Why Did I Watch That? - Leo the Lion
I watched a bad movie today. It is sort of a guilty pleasure of mine. Watching bad movies that is. I revel in the terrible plots, paper-thin characters, cheesy effects, and wooden acting. It fuels me. I love them in a way that I can’t quite describe, or feel about bad games or music. To me, bad films deserve to be recognized, talked about, and maybe occasionally ridiculed. This one is no exception.
It is hard to call a children’s movie bad in the same way that I do with a lot of the films that I watch or this series. I hold children’s movies to a different standards. I don’t expect depth of plot or complex characters or action. But no matter what, I don’t expect a movie like this. Leo the Lion confused me, left me scratching my head at many of the decisions that were made.
It is part rip-off of The Lion King, part argument for vegetarianism. It is about Leo, a vegetarian lion that watches his mother die in the first five minutes of the movie, a scrawny and awkward lion that is put in charge of two baby elephants that call him daddy as he tries to guide them to the heart of the jungle.
There are weird songs, an old gazelle with dentures, monkeys with rats hats, and none of it is ever explained.

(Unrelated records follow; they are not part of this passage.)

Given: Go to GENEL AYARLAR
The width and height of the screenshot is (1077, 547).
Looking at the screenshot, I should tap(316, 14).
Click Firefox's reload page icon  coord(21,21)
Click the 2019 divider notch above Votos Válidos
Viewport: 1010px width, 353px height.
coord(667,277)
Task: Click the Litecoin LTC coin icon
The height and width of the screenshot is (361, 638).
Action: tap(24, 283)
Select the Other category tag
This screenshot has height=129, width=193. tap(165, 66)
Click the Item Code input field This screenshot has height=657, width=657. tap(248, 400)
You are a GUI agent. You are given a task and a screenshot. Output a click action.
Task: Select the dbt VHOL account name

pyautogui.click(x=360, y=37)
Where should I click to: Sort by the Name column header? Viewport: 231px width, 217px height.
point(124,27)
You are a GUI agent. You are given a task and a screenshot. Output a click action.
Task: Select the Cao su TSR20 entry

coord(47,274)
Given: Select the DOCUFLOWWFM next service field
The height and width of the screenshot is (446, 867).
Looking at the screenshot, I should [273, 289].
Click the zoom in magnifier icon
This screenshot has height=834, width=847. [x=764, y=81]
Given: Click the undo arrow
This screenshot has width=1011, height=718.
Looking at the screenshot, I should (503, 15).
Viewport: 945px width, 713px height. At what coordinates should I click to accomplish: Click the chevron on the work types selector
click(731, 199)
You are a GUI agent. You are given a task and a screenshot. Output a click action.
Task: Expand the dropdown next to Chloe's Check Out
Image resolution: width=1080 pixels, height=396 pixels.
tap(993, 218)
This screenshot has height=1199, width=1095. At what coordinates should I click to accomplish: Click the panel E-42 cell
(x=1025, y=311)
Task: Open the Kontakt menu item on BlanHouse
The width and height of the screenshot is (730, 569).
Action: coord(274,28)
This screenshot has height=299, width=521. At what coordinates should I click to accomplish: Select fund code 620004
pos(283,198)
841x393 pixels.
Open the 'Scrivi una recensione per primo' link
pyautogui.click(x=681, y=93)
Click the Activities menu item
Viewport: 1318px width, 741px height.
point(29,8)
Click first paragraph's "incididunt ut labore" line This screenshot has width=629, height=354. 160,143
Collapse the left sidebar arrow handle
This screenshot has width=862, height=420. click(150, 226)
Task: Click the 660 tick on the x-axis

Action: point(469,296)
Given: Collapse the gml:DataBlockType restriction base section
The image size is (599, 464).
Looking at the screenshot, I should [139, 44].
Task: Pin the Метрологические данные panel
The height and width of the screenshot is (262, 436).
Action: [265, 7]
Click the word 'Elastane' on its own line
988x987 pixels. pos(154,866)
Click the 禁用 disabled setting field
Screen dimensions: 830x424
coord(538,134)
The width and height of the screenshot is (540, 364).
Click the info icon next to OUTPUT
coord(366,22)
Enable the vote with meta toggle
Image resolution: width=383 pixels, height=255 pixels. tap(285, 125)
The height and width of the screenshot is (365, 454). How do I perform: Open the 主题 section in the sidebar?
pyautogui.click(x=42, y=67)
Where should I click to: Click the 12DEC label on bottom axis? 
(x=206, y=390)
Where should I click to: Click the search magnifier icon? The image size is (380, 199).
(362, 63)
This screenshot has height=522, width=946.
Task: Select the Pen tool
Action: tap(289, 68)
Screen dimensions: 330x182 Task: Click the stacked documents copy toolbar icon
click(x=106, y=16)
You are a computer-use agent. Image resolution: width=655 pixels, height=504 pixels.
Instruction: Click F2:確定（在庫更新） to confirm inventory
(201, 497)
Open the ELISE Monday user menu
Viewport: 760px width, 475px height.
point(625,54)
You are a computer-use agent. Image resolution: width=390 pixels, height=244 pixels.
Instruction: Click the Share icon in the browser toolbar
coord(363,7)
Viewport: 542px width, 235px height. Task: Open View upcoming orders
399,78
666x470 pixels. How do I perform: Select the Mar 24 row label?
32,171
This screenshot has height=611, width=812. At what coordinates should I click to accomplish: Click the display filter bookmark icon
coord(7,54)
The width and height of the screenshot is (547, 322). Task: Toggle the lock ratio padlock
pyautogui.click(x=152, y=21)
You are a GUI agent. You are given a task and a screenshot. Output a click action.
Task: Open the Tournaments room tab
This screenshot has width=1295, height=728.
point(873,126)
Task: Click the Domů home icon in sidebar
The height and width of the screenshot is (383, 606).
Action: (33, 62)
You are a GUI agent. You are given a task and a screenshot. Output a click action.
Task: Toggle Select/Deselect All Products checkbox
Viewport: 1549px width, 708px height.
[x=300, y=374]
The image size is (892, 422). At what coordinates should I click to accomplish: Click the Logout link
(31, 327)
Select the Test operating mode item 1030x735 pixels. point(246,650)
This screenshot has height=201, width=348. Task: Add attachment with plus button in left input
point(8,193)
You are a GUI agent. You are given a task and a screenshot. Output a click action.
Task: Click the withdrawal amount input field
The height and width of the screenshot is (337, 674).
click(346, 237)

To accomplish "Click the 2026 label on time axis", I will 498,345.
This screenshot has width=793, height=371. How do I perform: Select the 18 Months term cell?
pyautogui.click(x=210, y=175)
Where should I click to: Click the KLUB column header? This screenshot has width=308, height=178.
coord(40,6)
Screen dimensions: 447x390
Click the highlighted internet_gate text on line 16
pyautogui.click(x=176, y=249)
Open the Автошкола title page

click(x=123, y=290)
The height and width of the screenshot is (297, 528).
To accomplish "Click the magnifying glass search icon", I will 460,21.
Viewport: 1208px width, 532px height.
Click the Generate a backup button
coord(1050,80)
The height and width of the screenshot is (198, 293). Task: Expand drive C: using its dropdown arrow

There are humans chasing them around in helicopters, shooting them with tranquilizer rifles to kidnap them for zoos. The villain is an evil elephant who has a song where he stands on a cliff, overlooking a crowd of evil elephant stormtroopers marching in lockstep beneath him. He’s an elephantine Hitler, and at one point he says to two baby elephants that he will crush them like grapes and kill their mother and leave them as orphans.
The movie ends with a four minute song reminding you over and over that Leo is a vegetarian. You see, the heart of the jungle was inside him all along and for saving her children, the mother elephant falls in love with him and they have weird elephant/lion hybrid babies that could best be described as “horrifying”.
This movie is not good, It’s strange, and bad, and poorly animated, but it leaves you almost in shock as you try to find out what the hell you just saw.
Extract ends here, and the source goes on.